Arrivati al terzo salto temporale, Fear Street Parte 3: 1666 gioca ancora una volta a ribaltare le aspettative lanciate da teaser e sinossi. Il film precedente prometteva una chiusura gloriosa all’insegna del folk horror, ed effettivamente è in quella direzione che guarda il validissimo primo atto – con tanto di ricostruzione storica del villaggio puritano sul quale sorgerà la cittadina protagonista, e più di un gradevole omaggio alla tradizione britannica del sottogenere (la unholy trinity del 1969-1973, ma l’Eggers recente è altrettanto importante). Inutile dirlo, è la parte che funziona meglio, con molto sangue e i primi sinceri momenti inquietanti della serie: nell’ingenuo quanto onesto remix dei passati capolavori del genere (meno proficuo e sicuramente più complesso rispetto ad un Halloween), apprendiamo dunque l’origine della “maledizione” di Shadyside e della ricca città-gemella Sunnyside, attraverso un infame processo alle streghe avvenuto sullo stesso suolo tre secoli prima. Poco più di un prologo allungato, in realtà; ciò cui il film punta è ricollegarsi al primo capitolo, chiudendo la linea narrativa aperta all’inizio in un gran finale lento e non particolarmente brillante. E qui il grande affresco ci saluta, in una caccia al mostro tutti-contro-tutti più confusionaria che liberatoria, accumulando scene madri e infine schiantandosi contro stereotipi troppo banali per concedere giustificazioni.

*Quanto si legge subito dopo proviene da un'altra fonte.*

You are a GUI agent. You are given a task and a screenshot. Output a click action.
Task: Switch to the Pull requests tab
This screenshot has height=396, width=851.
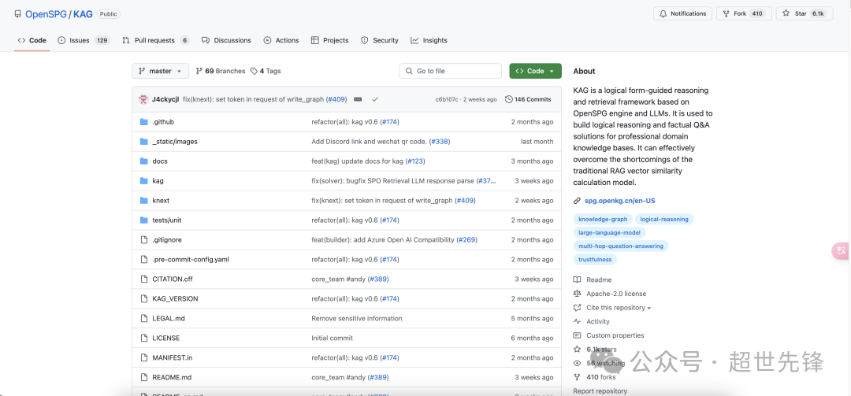156,40
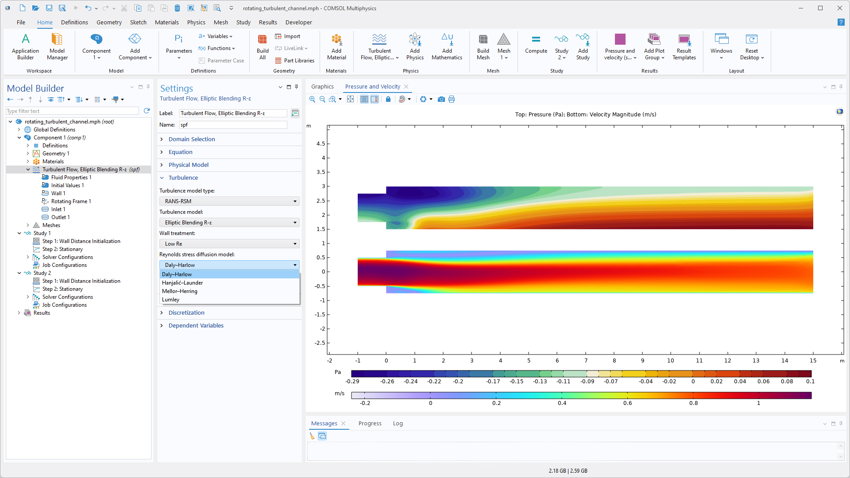Viewport: 850px width, 478px height.
Task: Toggle the show grid button
Action: (364, 99)
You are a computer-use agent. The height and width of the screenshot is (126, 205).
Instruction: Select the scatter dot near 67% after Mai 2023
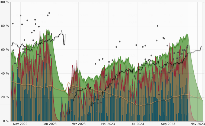120,42
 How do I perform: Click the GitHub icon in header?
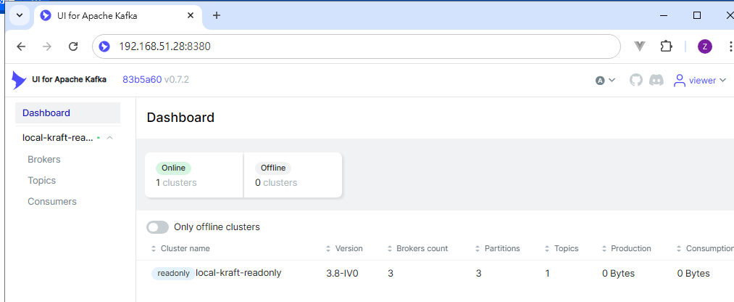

“We are weird, smart and different”, proclamano i losers della cittadina maledetta, alla riscossa contro le losche trame dell’upper class locale: c’è, chiaramente, un problema di scrittura. La sensazione che fin dall’inizio del progetto si stesse provando a nobilitare a suon di Morale un sottogenere segretamente ritenuto spazzatura già c’era, ma la qualità della confezione bastava a indorare la pillola. Tutti i limiti autoriali di Janiek e Graziadei vengono a galla nel momento in cui, non fidandosi dell’intelligenza del proprio pubblico young adult, scelgono di far parlare i personaggi al posto delle immagini; la grossolana metafora di rivalsa sociale all’americana (Hot Fuzz per la generazione Joe e Kamala) si prende dunque il proscenio, rivelando negli abominevoli dialoghi da terza media il reale peso del suo radicalismo da agendina Smemoranda. Chi è che non si ritiene “weird, smart and different”? L’ingenuità può essere perdonata, il paraculismo meno. Complici i fardelli di dover piacere a tutti per assicurare vita alla saga, e il proverbiale laissez faire editoriale Netflix (garanzia di prodotti lanciati nel mucchio senza supervisione di alcun tipo), più in là dell’onesto intrattenimento non si arriva. Al momento di contare i punti, Fear Street mostra tutte quelle debolezze di fondo che l’innegabile freschezza del tutto aveva mascherato. Una produzione adeguata avrebbe forse calato l’accetta, tagliato quindici minuti e ridotto all’osso i tragici dialoghi: ma i content servono subito, la richiesta e troppa e non è più il caso di perdere tempo in sottigliezze. L’obbiettivo di partenza è centrato al millimetro: una impeccabile, divertente e innocua tripletta di horror estivi, tarata sui gusti dei nuovi adolescenti. Se ne ricorderanno tra dieci giorni?